▶ **Отрывок из источника**
================================

Многие из бывших арестантов немедленно отправлялись на призывные пункты, чтобы с оружием в руках доказать свою преданность второй родине. Таким образом, около четырех тысяч русских солдат были включены в регулярные французские войска. Среди них были как те, кто подлежал обязательной воинской мобилизации — мужчины от 20 до 40 лет, — так и те, кто имел право вступить в армию добровольно — лица моложе 20 и старше 40. По этому поводу для русских эмигрантов вышел даже специальный номер правительственного вестника, который сообщал, что лица русской национальности, сражавшиеся за Францию, по демобилизации будут приравнены к французам, но только … в праве на труд. Вскоре среди русских эмигрантов появилась шутка, что француз сражается за «Liberte, egalite, fraternite» — то есть за свободу, равенство и братство, а русский — за «carte d'identite», то есть за вид на жительство. Несмотря на явную горечь этой шутки, правда была в ином: русские эмигранты шли воевать за Францию по велению совести, а не по принуждению обстоятельств. Для многих из них это была первая за многие годы возможность почувствовать себя полноценными членами общества, равноправными гражданами, у которых появились вместе с французами одни и те же горести и стремления. Таким странным и жестоким образом война сблизила часть русской эмиграции с французским обществом. Порой казалось, что со стороны русских энтузиазма в отношении защиты Франции было чуть ли не больше, нежели у самих французов.

================================

▶ **Список строк**
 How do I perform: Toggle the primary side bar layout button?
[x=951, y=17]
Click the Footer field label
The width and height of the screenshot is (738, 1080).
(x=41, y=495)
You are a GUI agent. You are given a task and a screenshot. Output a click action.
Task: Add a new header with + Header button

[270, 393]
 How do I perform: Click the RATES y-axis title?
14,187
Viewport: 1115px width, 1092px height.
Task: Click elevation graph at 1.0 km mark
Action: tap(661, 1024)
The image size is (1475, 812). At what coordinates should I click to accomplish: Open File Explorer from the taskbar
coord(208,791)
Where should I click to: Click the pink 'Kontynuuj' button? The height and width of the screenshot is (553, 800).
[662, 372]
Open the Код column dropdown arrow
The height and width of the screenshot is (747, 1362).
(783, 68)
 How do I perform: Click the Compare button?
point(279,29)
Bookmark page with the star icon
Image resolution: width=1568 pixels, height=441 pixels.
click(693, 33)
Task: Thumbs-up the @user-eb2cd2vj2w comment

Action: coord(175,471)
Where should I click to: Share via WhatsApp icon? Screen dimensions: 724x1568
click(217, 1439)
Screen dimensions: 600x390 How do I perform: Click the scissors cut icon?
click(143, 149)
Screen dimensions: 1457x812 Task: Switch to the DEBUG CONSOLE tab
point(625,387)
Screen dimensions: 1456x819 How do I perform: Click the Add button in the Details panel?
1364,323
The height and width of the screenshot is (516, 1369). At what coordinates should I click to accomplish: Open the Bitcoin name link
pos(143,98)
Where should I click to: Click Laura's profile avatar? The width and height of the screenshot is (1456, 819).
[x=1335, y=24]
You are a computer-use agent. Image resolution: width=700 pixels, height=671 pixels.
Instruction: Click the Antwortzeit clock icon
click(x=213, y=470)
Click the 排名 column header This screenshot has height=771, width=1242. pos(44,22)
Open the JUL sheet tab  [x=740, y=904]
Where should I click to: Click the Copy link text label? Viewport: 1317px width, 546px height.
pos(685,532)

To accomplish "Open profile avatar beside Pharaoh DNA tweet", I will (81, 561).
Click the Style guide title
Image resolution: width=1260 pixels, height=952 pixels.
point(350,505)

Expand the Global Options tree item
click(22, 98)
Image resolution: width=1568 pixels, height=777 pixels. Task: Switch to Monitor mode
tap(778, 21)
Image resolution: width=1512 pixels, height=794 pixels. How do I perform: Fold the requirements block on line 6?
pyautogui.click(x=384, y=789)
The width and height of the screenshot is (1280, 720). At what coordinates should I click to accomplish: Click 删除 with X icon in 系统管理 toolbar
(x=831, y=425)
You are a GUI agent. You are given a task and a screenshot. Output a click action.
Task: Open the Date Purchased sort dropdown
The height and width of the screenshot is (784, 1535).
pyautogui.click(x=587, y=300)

================================

▶ **Что нужно сделать**
a) Пожалуйста, объясните по отрывку о русских эмигрантах, зачем многие бывшие арестанты сразу шли на призывные пункты. Уложитесь в одно–три предложения.
b) Допишите отрывок о русских эмигрантах, начав сразу после его последнего предложения.
Строки не связаны с отрывком о русских эмигрантах и составляют отдельный материал.

▶ **Ответы на задания**
a) Многие бывшие арестанты немедленно отправлялись на призывные пункты, чтобы с оружием в руках доказать свою преданность второй родине.

b)
Особенно много вопросов вызывало поведение правительства, которое на протяжении десяти месяцев вело «странную войну», как окрестили ее журналисты. Французские части вместе с союзными английскими стояли вдоль линии Мажино (системы французских укреплений) и уклонялись от боевых действий. Еще с сентября 1939 года действовал указ французского командования не вести артобстрел линии Мажино, дабы не вызывать ответный огонь немцев, которые стояли по другую сторону линии. Десятого мая 1940-го немецкие танки внезапно обогнули линию Мажино с фланга и через Бельгию вторглись во Францию. В разговоре с Черчиллем премьер-министр Франции Даладье признался, что у Франции нет никаких стратегических запасов, чтобы вести войну. Французской республике оставалось жить считанные дни.


2

Война застала Газдановых на юге. Четырнадцатого июня 1940 года в восемь часов утра Гайто крепко спал — накануне он писал всю ночь. Фаина проснулась рано, собираясь купить горячий хлеб к завтраку. Посмотрев в окно на спокойное и ласковое море, она включила радио: оттуда голос главы французского правительства Петена сообщал о том, что вскоре с немцами будет подписан мирный договор и Францию поделят на две зоны: северную и центральную — оккупированную Франкрейх, и южную — не оккупированную Виши.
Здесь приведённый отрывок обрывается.